De Kennisgroep aanmerkelijk belang heeft de vraag beantwoord of en op welke wijze een forfaitair voordeel, in de zin van artikel 4.13, eerste lid, onderdeel a, van de Wet inkomstenbelasting 2001, in aanmerking wordt genomen als een belastingplichtige in de loop van een jaar naar Nederland immigreert.
Een man woont in de Verenigde Staten. Hij bezit alle aandelen in een (niet-transparante) US LLC. De bezittingen van de LLC bestaan uit beleggingen. In de loop van 2022 immigreert de man naar Nederland, terwijl de LLC in de VS gevestigd blijft. De LLC kwalificeert als een vennootschap in de zin van artikel 4.13, eerste lid, onderdeel a, van de Wet IB 2001.
De vraag is of bij de man in 2022 een forfaitair voordeel op grond van artikel 4.13, eerste lid, onderdeel a, Wet IB 2001 in aanmerking wordt genomen. En zo ja, op welke wijze wordt dit voordeel berekend.

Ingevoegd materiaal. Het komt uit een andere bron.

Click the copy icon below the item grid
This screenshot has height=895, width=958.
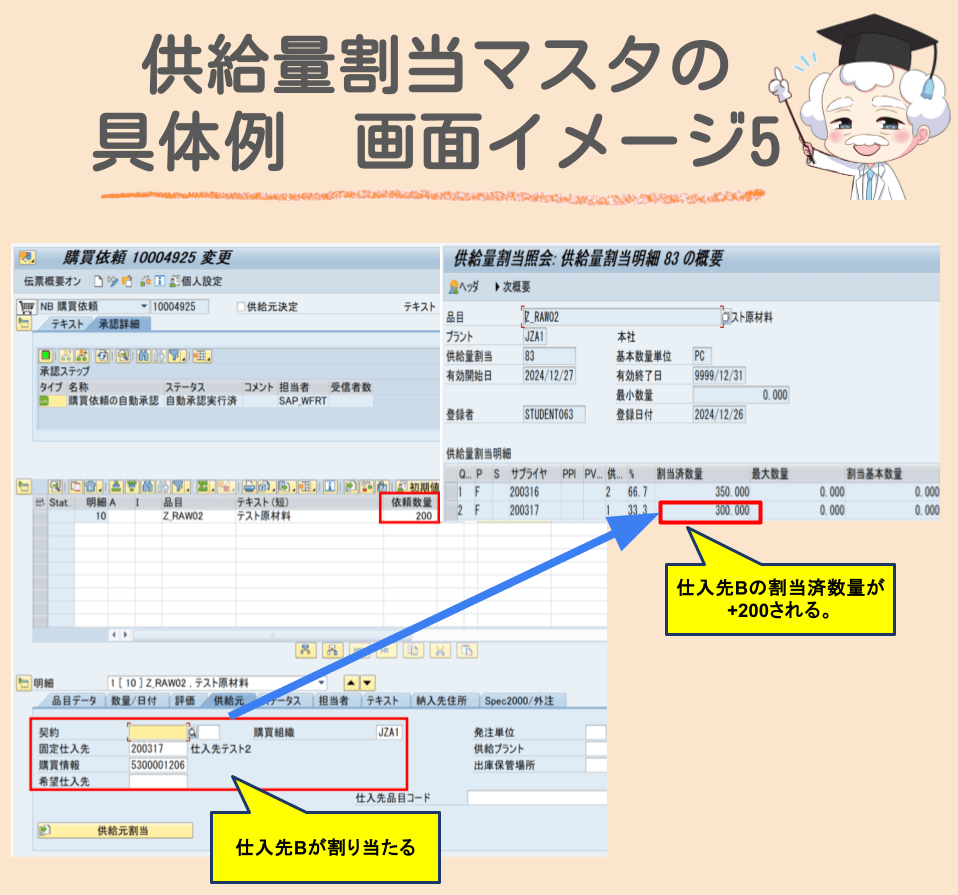411,649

In het immigratiejaar wordt bij de man een forfaitair voordeel in aanmerking genomen. Het forfaitair voordeel wordt berekend naar de waarde in het economische verkeer van de aandelen in de LLC per 1 januari 2022 en vervolgens gecorrigeerd naar de periode dat hij in 2022 in Nederland woonde.